The mistery of dead elephants in Botswana


We all know that hundreds elephants have been dying during the last few months in northern Botswana, in a mysterious mass die-off described by scientists as a “conservation disaster”. But nobody knows which is the cause yet, even if some samples have been already taken from the dead elephants by government officials.


JULY 2020


Dead elephant around Seronga, Botswana

The mysterious deaths of elephants took place in the areas around Seronga, on the northern fringes of the Okavango Delta, Botswana, since March 2020 and the Ministry of Environment, Natural Resources, Conservation and Tourism wished to inform that 275 elephant carcasses have been verified against the 356 reported cases. Investigations regarding the unexplained deaths of elephants are however ongoing.

#### [EXERCISE DATA]

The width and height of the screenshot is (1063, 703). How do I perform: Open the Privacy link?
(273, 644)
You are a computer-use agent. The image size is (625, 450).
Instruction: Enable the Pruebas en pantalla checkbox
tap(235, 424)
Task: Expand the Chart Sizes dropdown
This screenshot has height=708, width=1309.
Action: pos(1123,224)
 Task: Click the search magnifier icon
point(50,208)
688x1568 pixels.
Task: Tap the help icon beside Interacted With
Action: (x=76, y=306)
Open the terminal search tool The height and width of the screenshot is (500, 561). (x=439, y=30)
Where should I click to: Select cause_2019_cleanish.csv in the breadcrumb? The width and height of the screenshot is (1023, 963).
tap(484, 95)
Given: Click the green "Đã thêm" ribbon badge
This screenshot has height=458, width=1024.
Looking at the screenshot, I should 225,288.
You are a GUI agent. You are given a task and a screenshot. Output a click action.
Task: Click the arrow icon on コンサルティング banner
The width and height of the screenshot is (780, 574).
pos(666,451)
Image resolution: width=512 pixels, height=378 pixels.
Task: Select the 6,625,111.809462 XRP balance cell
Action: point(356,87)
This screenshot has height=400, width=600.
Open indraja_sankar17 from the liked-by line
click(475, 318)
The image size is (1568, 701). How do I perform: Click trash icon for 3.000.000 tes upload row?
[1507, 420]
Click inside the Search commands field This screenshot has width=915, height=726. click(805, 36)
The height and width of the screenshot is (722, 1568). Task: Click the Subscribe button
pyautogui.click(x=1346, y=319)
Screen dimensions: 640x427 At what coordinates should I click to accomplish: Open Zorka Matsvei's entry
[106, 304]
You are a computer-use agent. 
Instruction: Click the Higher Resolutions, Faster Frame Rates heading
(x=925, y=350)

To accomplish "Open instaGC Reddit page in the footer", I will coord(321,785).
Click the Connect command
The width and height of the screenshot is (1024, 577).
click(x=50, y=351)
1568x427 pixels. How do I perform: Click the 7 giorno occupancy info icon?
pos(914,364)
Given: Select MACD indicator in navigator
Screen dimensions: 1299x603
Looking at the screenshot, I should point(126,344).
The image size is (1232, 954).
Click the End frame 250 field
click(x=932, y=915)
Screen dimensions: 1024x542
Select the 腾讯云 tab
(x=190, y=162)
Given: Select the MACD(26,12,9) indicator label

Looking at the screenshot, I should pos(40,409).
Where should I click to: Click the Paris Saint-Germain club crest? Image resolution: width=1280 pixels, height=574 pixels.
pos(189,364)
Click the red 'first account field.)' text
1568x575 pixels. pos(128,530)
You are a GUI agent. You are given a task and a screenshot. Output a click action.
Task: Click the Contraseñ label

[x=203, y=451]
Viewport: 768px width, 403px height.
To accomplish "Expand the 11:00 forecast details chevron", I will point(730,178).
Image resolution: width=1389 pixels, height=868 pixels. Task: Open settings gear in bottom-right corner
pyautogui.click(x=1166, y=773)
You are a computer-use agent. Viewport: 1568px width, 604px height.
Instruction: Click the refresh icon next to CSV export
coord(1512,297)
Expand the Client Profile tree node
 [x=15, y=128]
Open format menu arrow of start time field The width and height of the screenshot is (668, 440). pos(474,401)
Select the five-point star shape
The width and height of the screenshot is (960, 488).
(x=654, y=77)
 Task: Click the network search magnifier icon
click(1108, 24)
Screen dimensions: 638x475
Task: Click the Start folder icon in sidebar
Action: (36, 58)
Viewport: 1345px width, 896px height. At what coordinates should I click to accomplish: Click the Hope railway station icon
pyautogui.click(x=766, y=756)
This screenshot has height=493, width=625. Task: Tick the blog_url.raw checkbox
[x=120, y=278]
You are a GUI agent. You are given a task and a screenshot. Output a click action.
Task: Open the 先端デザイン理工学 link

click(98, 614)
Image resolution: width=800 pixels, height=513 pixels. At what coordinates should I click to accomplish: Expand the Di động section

#### [DIRECTIONS]
A: According to the text about the elephant deaths in Botswana, how many elephant carcasses had been verified?
B: In the text about the elephant deaths in Botswana, rewrite the part from "We all know" up to and including "are however ongoing.", swapping "mysterious" for "unexplained".
C: Carry on the text about the elephant deaths in Botswana from where it stops.

#### [RESPONSES IN ORDER]
A: 275 elephant carcasses had been verified, against 356 reported cases.

B:
We all know that hundreds elephants have been dying during the last few months in northern Botswana, in a unexplained mass die-off described by scientists as a “conservation disaster”. But nobody knows which is the cause yet, even if some samples have been already taken from the dead elephants by government officials.


JULY 2020


Dead elephant around Seronga, Botswana

The unexplained deaths of elephants took place in the areas around Seronga, on the northern fringes of the Okavango Delta, Botswana, since March 2020 and the Ministry of Environment, Natural Resources, Conservation and Tourism wished to inform that 275 elephant carcasses have been verified against the 356 reported cases. Investigations regarding the unexplained deaths of elephants are however ongoing.

C:
Elephants of all ages and both sexes have been dying and live elephants near water sources were observed to be emaciated, lethargic and disoriented, and some appeared to have little control over their legs. Also, local witnesses have seen some elephants walking around in circles, which is an indication of neurological disability. This suggests more elephants will probably be dead in the coming weeks. The true number of deaths is likely to be even higher because carcasses are not easy to spot, say conservationists.

“If you look at the carcasses, some of them have fallen straight on their face, indicating they died very quickly. Others are obviously dying more slowly, like the ones that are wandering around. So it’s very difficult to say what this toxin is” said Dr. Niall McCann, the director of conservation at UK-based charity National Park Rescue


The public is also informed that the sample have been sent for testing to three laboratories in Zimbabwe, South Africa and Canada but the results are not yet out.

“The Covid-19 restrictions have not helped in the transportation of samples in the region and around the world. We’re now beginning to emerge from that and that is why we are now in a position to send the samples to other laboratories.” Dr Cyril Taolo, acting director for Botswana’s department of wildlife and national parks said.

But there was a lot of  concern about this delay and the lack of urgency doesn’t reflect the actions of a responsible custodian.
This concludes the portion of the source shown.